Kontext

Notfall- und Business Continuity Management

Oft passiert nichts, aber wenn etwas passiert, zahlt es sich aus, gut vorbereitet zu sein! Entwickeln Sie rechtzeitig ein Notfall- und Business Continuity Management, um im Fall der Fälle genau zu wissen was zu tun ist. Wie das geht?

Zeigen wir Ihnen hier!

Die Grundlagen


Was bedeutet Business Continuity Management (BCM)?
Es geht darum, potenzielle Bedrohungen für die Liefer- und Überlebensfähigkeit des Unternehmens zu ermitteln und Maßnahmen abzuleiten, mit denen die Organisation widerstandsfähiger gegen solche Szenarien wird. Dabei steht Vorbeugung im Vordergrund, aber auch die gezielte Reaktion zum Beispiel durch Notfallpläne. Das Ansehen, die Marke und alle überlebenswichtigen Geschäftsprozesse sollen geschützt werden.

Ab wann spricht man von einer Krise?
Treten ungeplante Ereignisse ein, auf die angemessen reagiert werden muss, liegt eine Krise vor. Das gleiche gilt, wenn eine Notfallsituation ein solches Ausmaß annimmt, dass zur Koordination der Maßnahmen das Krisenmanagement aktiviert werden muss, um als Entscheidungsgremium die Maßnahmen zu leiten und zu überwachen.

Beim Krisenmanagement gilt es, schlanke Strukturen für schnelle Entscheidungen zu nutzen.

Oberstes Ziel eines Business Continuity Managements ist es, die Handlungsfähigkeit und die Existenzerhaltung der Organisation nach Eintritt eines Notfalls oder einer Krise sicherzustellen. Dazu gehören:

  • Schutz von Leben und Gesundheit aller Mitarbeiter und betroffener Personen;
  • Vermeidung der Unterbrechung von kritischen Geschäftsprozessen;
  • Stabilisierung und Sicherstellung der wirtschaftlichen Existenz der Organisation;
  • Aufrechterhaltung des Geschäftsbetriebs und Wiederherstellung unterbrochener Prozesse;
  • Wiederanlauf des Normalbetriebs nach Notfällen/ Krisen.

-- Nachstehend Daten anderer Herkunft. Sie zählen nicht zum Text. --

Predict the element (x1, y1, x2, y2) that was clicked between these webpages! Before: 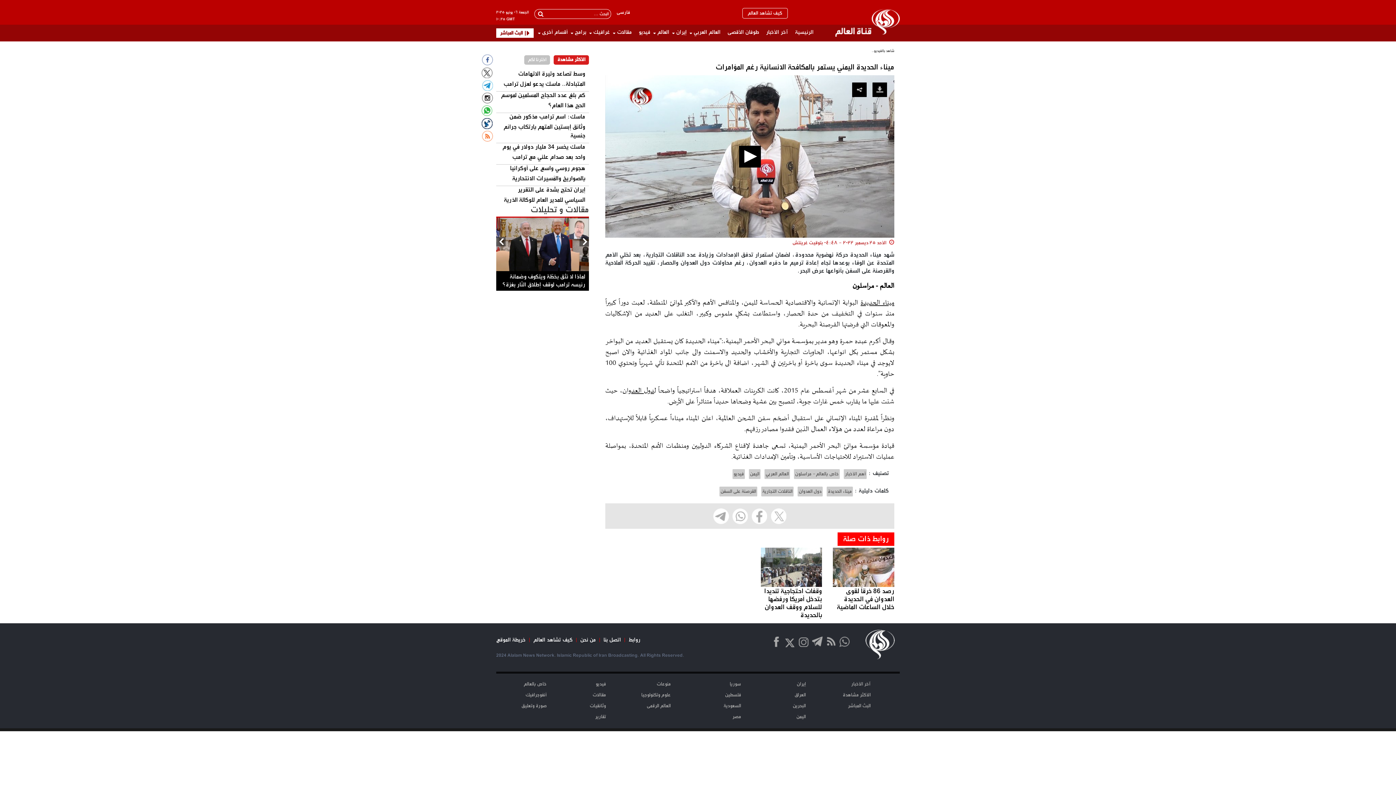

Was gehört zum Notfallmanagement?

  • Inkraftsetzung der Notfallorganisation durch den Leiter des Krisenstabs und die Durchführung der Notfallmaßnahmen zur Stabilisierung oder Wiederherstellung des Geschäftsbetriebs in den relevanten Geschäftsbereichen durch die Notfallorganisation
  • Kommunikation aller relevanten Informationen an die Beteiligten, sowie die Geschäftsleitung
  • Kommunikation mit externen Dienstleistern
  • Kommunikation mit internen und externen Interessensgruppen im Rahmen der Notwendigkeit
  • Gegebenenfalls Kommunikation mit externen Rettungsdiensten (Feuerwehr, Polizei, THW, usw.)
  • Gegebenenfalls Kommunikation mit Presse und Medien

Was gehört alles in einen Notfallplan?

 

  • Auflistung aller kritischen Geschäftsprozesse inkl. der maximal tolerablen Ausfallzeiten und, wo nötig, des Notfall-Outputs des Prozesses (z.B. Mindestproduktionsmenge, um die wichtigsten Kunden zu beliefern)
  • Kritische Abhängigkeiten zu anderen internen oder externen Prozessen
  • Verantwortliche Personen für den Notbetrieb / Notbesetzung
  • Alarmierungsketten und Vorgaben zur Notfallkommunikation
  • Beschreibung des Notfallszenarios
    • Auswirkungen
    • Strategie zur Verhinderung oder Verminderung des Schadens
    • Maßnahmen zum Erreichen des Notbetriebs
    • Dokumentation getroffener Entscheidungen
    • Dokumentation getroffener Maßnahmen

Wie kann für den Notfall geübt werden?

 

  • „Walk-through-plan“
    Ziel ist es, die logischen Abläufe der Schritte zu durchdenken und mögliche „Stolperfallen“ aufzudecken.
    Diese Methode kann gemeinsam mit dem mindestens jährlichen Review des Planes erfolgen.
  • Simulation
    Der Ablauf eines Notfall-Plans wird simuliert. Dabei ist insbesondere auf den zeitlichen Ablauf und die Wechselwirkung zur Kommunikation mit Kunden und externen Partnern zu achten.
  • Übung oder Teilübung
    BC-Pläne sollen zu strategischen Zeitpunkten geübt oder zumindest zum Teil geübt werden.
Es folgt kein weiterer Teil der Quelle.